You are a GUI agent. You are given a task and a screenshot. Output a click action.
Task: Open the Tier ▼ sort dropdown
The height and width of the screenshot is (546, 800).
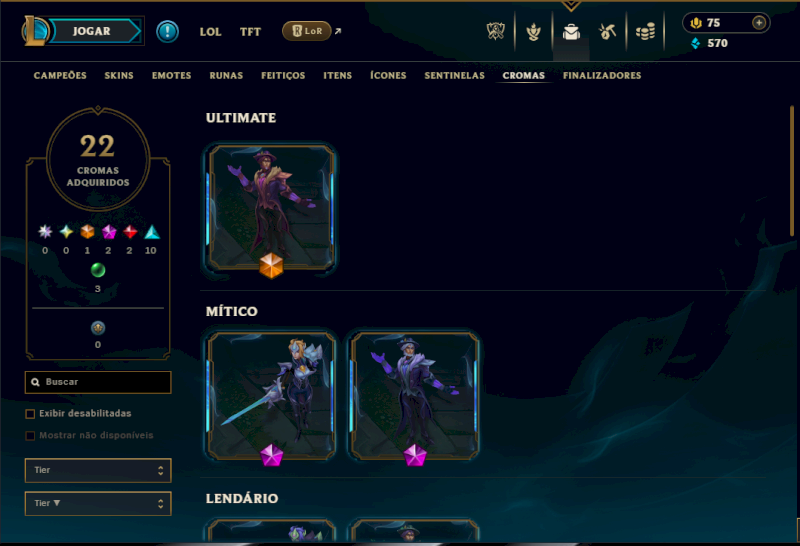point(98,504)
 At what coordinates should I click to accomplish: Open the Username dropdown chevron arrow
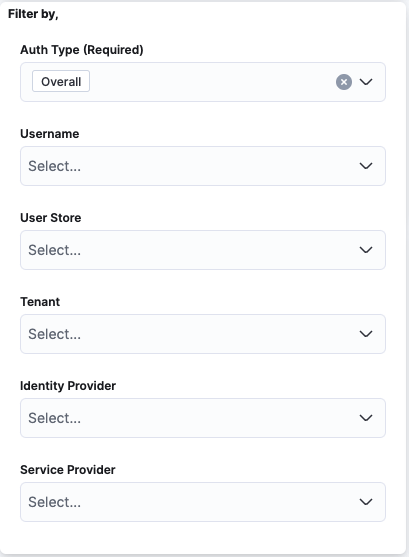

What is asked:
Lay out every line of the rows above as a Markdown table with the columns No. and Line, numbering the lines and skipping blank ones. Leave the pictures out of your answer.

Result below:
| No. | Line |
|---|---|
| 1 | You are a GUI agent. You are given a task and a screenshot. Output a click action. |
| 2 | Task: Open the Tier ▼ sort dropdown |
| 3 | The height and width of the screenshot is (546, 800). |
| 4 | point(98,504) |
| 5 |  At what coordinates should I click to accomplish: Open the Username dropdown chevron arrow |